Task details
Render the items from the line containing "How do I perform: Click the" through the line containing "pyautogui.click(x=30, y=56)", both included, as a Markdown table with the columns Row and Line. Row holds a running row number and Line holds the line itself, with blank lines omitted.
·····
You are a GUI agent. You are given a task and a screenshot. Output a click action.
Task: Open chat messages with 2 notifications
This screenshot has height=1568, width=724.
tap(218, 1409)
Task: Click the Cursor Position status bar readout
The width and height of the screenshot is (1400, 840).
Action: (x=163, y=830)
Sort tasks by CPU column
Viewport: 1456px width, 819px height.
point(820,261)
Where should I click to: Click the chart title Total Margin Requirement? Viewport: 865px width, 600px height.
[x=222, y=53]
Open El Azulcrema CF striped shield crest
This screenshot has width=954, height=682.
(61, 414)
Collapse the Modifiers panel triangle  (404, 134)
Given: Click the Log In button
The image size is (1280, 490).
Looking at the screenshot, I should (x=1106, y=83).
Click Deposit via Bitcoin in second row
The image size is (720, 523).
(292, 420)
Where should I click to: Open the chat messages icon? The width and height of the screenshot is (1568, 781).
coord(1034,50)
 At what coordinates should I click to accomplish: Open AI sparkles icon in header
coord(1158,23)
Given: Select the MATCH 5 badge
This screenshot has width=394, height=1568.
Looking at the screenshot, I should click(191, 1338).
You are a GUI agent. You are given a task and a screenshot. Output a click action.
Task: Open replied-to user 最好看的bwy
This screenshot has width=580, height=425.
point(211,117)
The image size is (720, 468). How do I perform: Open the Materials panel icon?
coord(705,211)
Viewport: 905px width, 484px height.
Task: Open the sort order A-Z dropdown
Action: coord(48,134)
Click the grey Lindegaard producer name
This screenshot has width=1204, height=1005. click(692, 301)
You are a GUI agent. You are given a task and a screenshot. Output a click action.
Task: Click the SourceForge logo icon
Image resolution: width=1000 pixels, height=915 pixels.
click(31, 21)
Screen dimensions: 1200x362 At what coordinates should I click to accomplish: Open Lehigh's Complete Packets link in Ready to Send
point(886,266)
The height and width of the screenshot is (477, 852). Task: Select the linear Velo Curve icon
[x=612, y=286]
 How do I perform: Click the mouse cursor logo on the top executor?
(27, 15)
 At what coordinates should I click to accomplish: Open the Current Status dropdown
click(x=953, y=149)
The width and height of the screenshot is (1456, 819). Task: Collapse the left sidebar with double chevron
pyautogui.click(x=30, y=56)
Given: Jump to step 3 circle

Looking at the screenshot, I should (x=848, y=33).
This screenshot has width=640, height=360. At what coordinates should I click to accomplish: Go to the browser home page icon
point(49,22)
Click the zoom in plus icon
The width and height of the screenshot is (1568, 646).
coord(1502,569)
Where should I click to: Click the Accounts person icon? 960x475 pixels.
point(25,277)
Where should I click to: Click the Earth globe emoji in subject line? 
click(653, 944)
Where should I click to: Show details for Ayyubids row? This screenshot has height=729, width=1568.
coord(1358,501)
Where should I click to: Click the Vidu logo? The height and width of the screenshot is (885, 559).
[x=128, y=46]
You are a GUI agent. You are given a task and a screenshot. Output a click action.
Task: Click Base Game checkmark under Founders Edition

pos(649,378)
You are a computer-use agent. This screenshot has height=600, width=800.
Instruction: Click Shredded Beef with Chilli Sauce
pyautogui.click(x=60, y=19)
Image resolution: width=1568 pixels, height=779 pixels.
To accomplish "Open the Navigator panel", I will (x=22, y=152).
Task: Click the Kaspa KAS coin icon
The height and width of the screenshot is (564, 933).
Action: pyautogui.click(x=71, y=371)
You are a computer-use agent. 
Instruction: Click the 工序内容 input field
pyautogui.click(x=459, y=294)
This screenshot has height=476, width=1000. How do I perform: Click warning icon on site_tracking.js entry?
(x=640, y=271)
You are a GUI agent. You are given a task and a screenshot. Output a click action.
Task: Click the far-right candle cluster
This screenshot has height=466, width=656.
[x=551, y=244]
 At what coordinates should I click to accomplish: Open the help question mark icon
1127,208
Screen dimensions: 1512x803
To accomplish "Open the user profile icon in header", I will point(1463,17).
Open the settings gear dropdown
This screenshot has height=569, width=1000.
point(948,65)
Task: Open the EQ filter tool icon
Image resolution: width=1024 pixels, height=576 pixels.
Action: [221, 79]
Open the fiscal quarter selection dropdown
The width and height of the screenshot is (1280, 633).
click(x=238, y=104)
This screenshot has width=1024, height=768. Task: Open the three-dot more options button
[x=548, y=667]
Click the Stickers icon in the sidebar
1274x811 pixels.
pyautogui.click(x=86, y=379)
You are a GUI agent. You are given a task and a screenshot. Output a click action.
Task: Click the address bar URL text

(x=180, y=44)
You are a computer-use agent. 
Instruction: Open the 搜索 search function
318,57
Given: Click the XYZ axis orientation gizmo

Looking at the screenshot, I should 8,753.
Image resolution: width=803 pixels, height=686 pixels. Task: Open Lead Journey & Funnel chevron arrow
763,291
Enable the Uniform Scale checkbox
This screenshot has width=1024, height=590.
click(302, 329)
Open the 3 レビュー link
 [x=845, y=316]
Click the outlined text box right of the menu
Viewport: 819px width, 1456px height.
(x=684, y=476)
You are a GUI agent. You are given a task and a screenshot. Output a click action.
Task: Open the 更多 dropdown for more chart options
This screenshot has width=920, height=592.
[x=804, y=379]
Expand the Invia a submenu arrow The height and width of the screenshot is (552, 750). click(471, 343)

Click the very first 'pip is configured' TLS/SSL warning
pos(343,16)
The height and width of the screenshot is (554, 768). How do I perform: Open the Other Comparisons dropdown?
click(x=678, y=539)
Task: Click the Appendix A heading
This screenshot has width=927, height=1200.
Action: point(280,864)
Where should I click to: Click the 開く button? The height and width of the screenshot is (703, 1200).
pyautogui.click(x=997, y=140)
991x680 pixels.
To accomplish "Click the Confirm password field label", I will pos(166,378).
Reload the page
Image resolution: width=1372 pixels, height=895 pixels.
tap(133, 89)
·····
Exercise result
| Row | Line |
|---|---|
| 1 |  How do I perform: Click the mouse cursor logo on the top executor? |
| 2 | (27, 15) |
| 3 |  At what coordinates should I click to accomplish: Open the Current Status dropdown |
| 4 | click(x=953, y=149) |
| 5 | The width and height of the screenshot is (1456, 819). Task: Collapse the left sidebar with double chevron |
| 6 | pyautogui.click(x=30, y=56) |